= What is needed =
Somewhere below are a line with "About (487, 325)" and a later line with "Setting (1161, 724)". Output exactly those lines and all lines between them.

= Task input =

____________________

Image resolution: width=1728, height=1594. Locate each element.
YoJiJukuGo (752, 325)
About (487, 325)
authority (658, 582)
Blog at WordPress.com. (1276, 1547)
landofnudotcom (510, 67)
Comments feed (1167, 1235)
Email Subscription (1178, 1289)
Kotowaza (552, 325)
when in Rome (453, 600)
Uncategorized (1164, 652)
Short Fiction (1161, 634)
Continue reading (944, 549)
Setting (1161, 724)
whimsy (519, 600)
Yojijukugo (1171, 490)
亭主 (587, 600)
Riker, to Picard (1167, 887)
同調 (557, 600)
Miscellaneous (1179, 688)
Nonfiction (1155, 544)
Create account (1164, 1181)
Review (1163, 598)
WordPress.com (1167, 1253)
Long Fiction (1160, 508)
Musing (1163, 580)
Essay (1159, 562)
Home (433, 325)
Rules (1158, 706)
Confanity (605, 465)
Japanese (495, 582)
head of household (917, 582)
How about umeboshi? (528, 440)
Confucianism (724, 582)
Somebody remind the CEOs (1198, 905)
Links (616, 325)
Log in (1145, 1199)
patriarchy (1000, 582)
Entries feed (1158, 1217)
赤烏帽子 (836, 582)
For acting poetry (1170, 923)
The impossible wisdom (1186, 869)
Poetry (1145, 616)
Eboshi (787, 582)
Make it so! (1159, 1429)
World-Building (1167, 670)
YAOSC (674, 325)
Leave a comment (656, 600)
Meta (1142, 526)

____________________

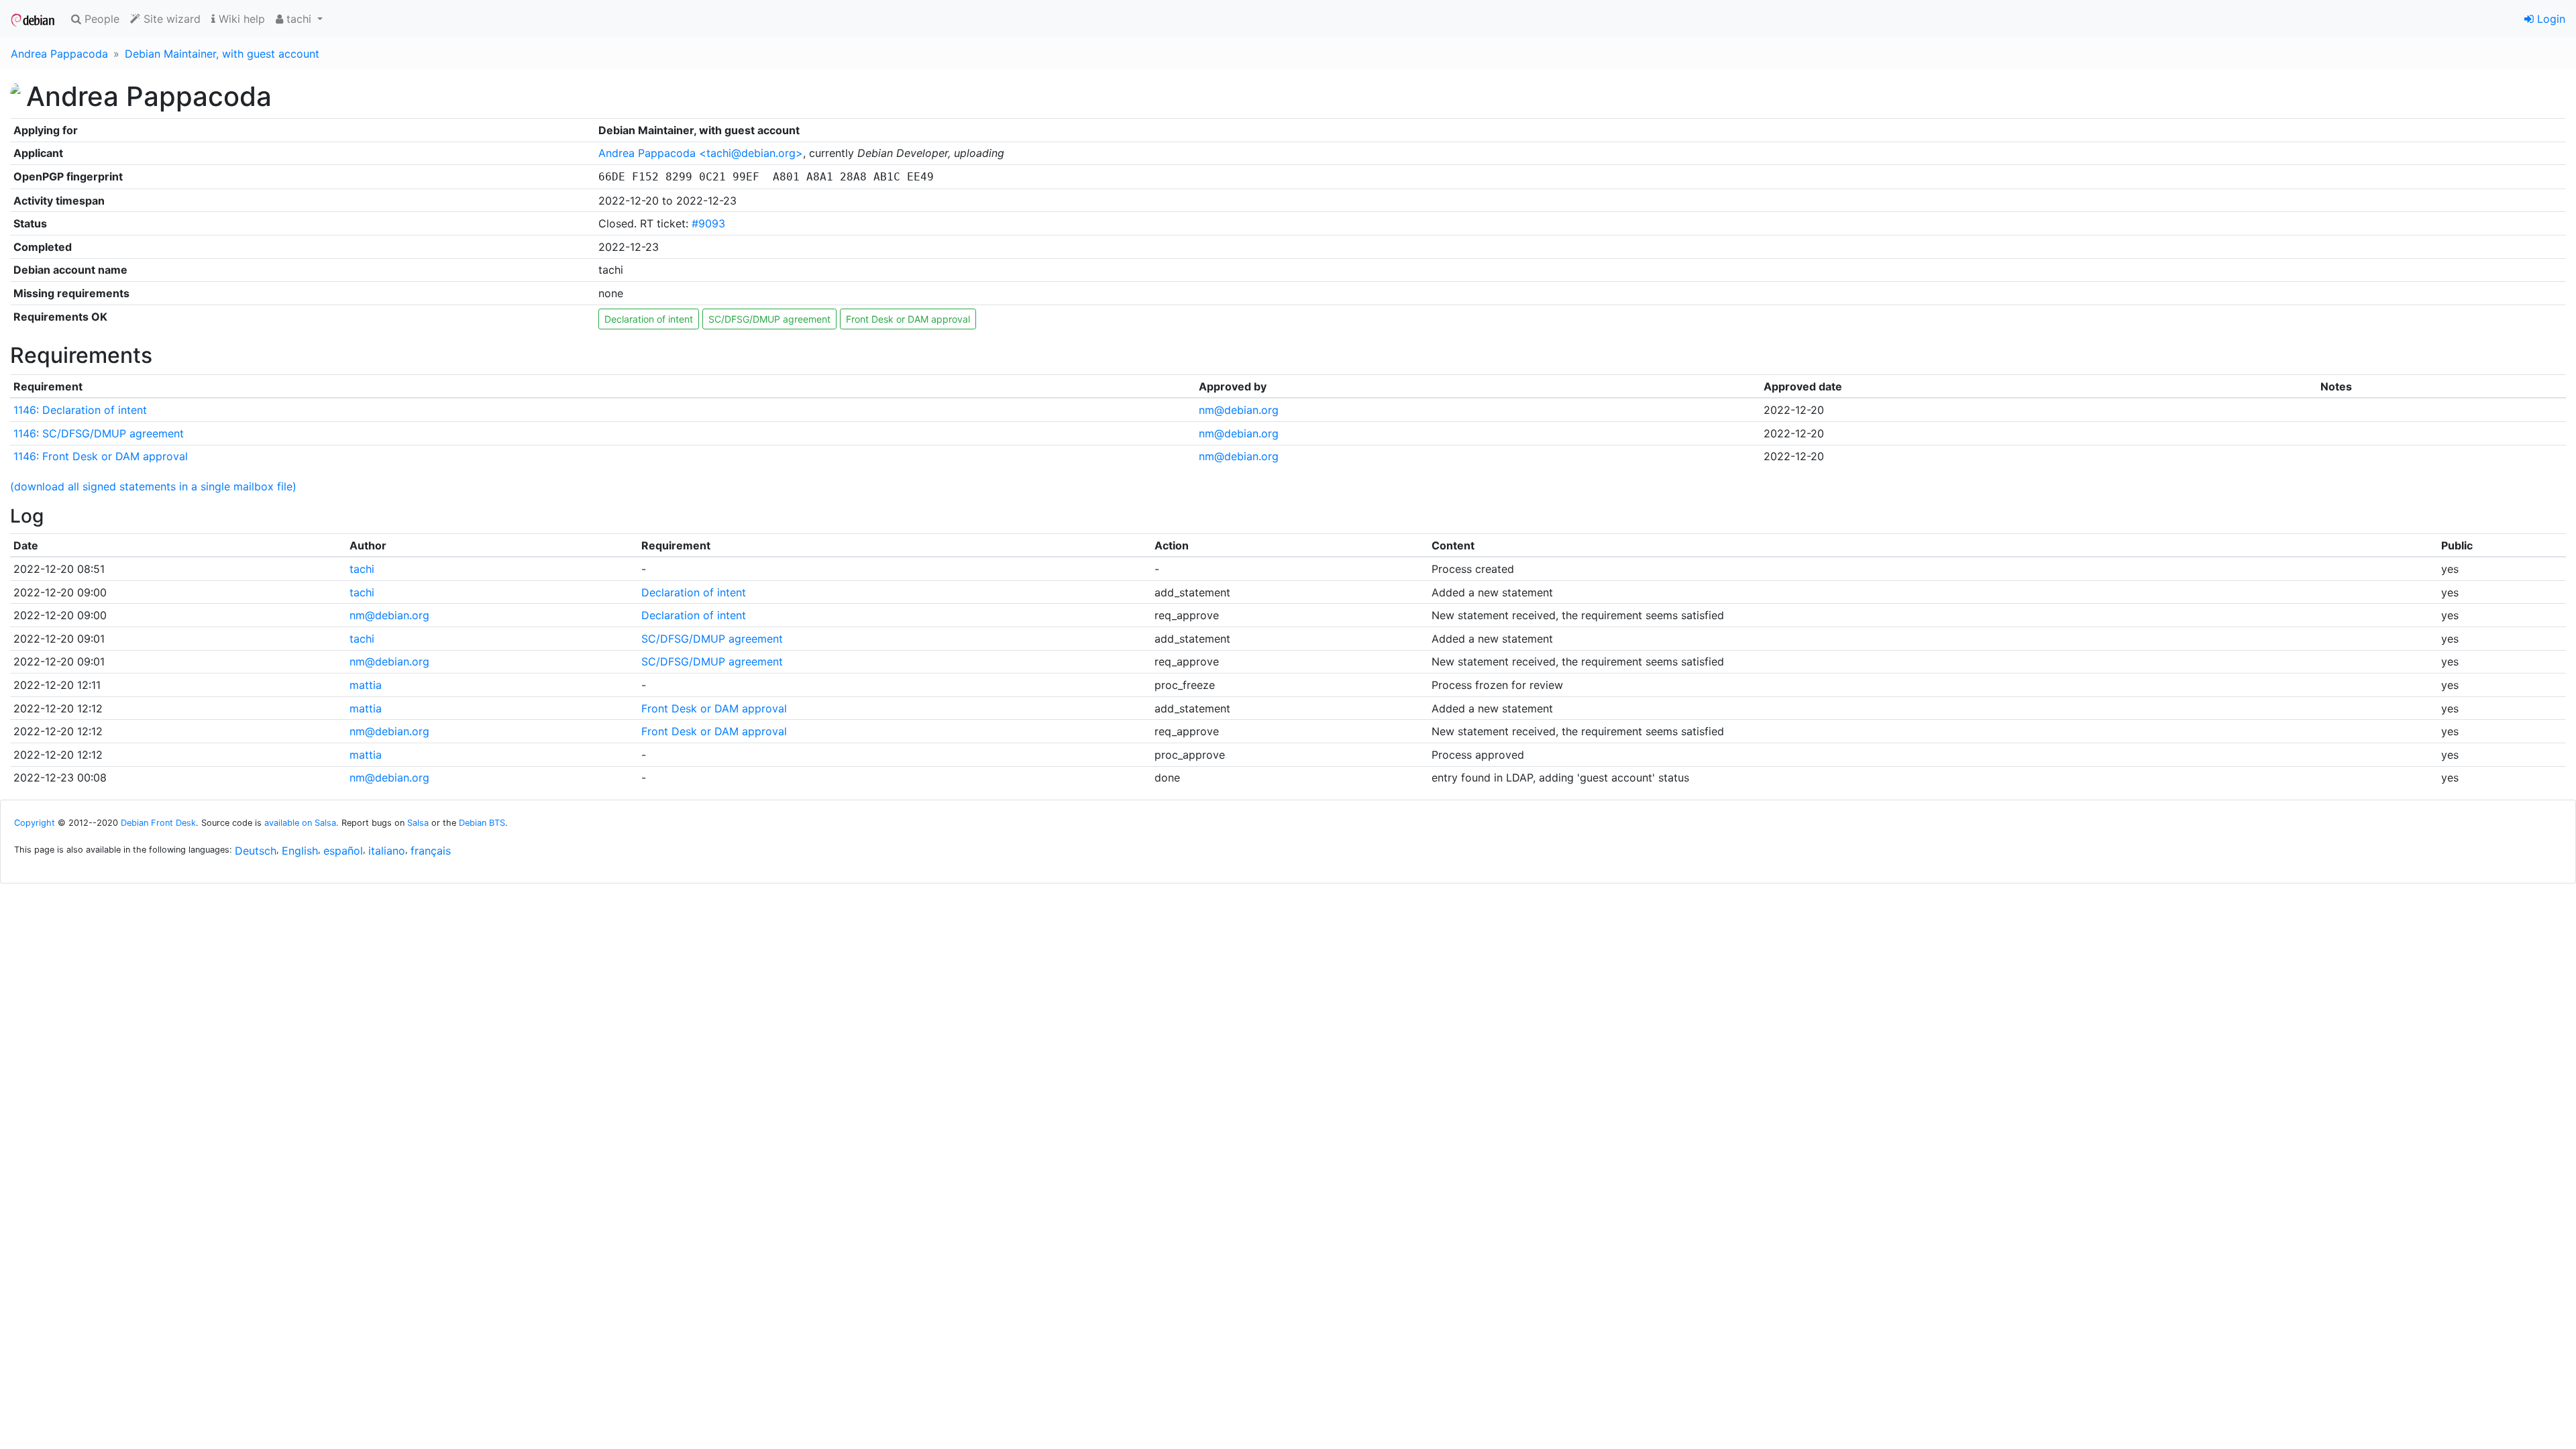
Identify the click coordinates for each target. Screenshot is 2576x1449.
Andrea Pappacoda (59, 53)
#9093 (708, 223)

____________________

= Solution for this problem =
About (487, 325)
authority (658, 582)
Blog at WordPress.com. (1276, 1547)
landofnudotcom (510, 67)
Comments feed (1167, 1235)
Email Subscription (1178, 1289)
Kotowaza (552, 325)
when in Rome (453, 600)
Uncategorized (1164, 652)
Short Fiction (1161, 634)
Continue reading (944, 549)
Setting (1161, 724)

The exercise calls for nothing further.